We're about to add Ollama support to LlamaIndexTS first, see https://github.com/run-llama/LlamaIndexTS/pull/305 - then it could be used in chat-llamaindex

m0wer commented 5 months ago

We're about to add Ollama support to LlamaIndexTS first, see run-llama/LlamaIndexTS#305 - then it could be used in chat-llamaindex

Some things are missing for the class Ollama to fit into the current implementation, at least the maxTokens metadata entry and the tokens() method.

m0wer commented 5 months ago

I've managed to make it work, with LiteLLM (and Ollama behind it) by setting export OPENAI_BASE_URL=https://litellm.mydomain.tld/v1 and changing

diff --git app/client/platforms/llm.ts app/client/platforms/llm.ts
index ddc316f..a907ee7 100644
--- app/client/platforms/llm.ts
+++ app/client/platforms/llm.ts
@@ -36,6 +36,9 @@ export const ALL_MODELS = [
   "gpt-4-vision-preview",
   "gpt-3.5-turbo",
   "gpt-3.5-turbo-16k",
+  "mixtral_default",
+  "mistral",
+  "phi",
 ] as const;

 export type ModelType = (typeof ALL_MODELS)[number];

And then creating a new bot using one of those models, and adjusting its params.

marcusschiesser commented 5 months ago

@m0wer thanks! cool hack! Yes Ollama currently doesn't have tokens() implemented, that's why SummaryChatHistory is not working with it. But SimpleChatHistory should. You can try setting sendMemory to false for your bot, see: https://github.com/run-llama/chat-llamaindex/blob/aeee808134a9b267d22d3d48900ba7393e37cdbc/app/api/llm/route.ts#L167C1-L169

m0wer commented 5 months ago

Thanks @marcusschiesser ! But I found additional problems when uploading files and building for production. In llamaindexTS there is a list of valid OpenAI model names so the type check fails. Maybe renaming mixtral as gpt4 in litellm would do the trick.

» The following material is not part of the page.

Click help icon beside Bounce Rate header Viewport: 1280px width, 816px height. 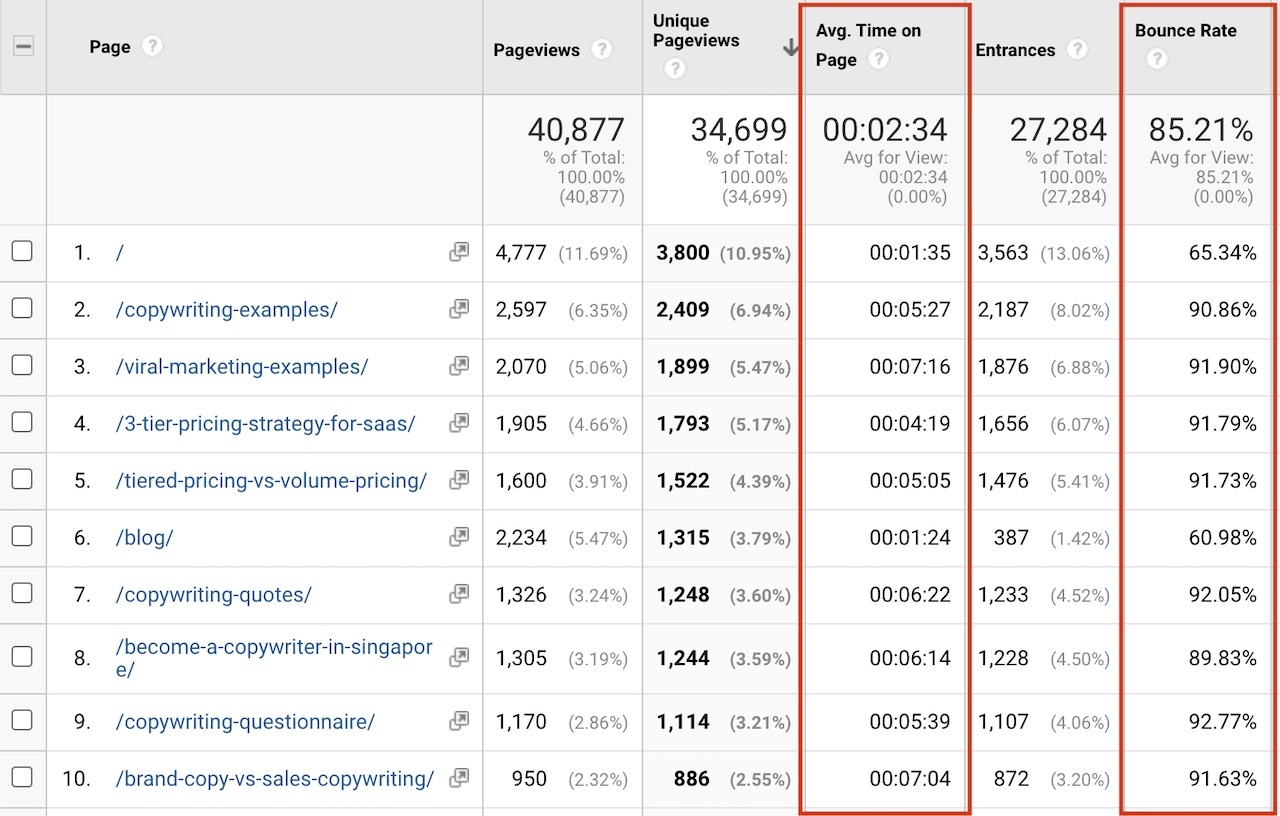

I needed to do the sendMemory to false as you said to get it to work but that was it for the development version.

Now I don't know if I should go on the direction of extending the Ollama class or doing the rename in litellm to just be able to reuse most of the current chat-llamaindex code.

Any advice or ideas are welcome ;-)

marcusschiesser commented 5 months ago

llamaindexTS there is a list of valid OpenAI model names so the type check fails. This example doesn't work with mixtral? https://github.com/run-llama/LlamaIndexTS/blob/main/examples/ollama.ts Should work as it's using model: string

m0wer commented 5 months ago

llamaindexTS there is a list of valid OpenAI model names so the type check fails. This example doesn't work with mixtral? https://github.com/run-llama/LlamaIndexTS/blob/main/examples/ollama.ts Should work as it's using model: string

Yes that works. But what I'm trying to do is to get the complete https://chat.llamaindex.ai/ to work with local LLMs. So either I fake the OpenAI API with litellm or I extend the class Ollama from LlamaIndexTS to support the missing methods.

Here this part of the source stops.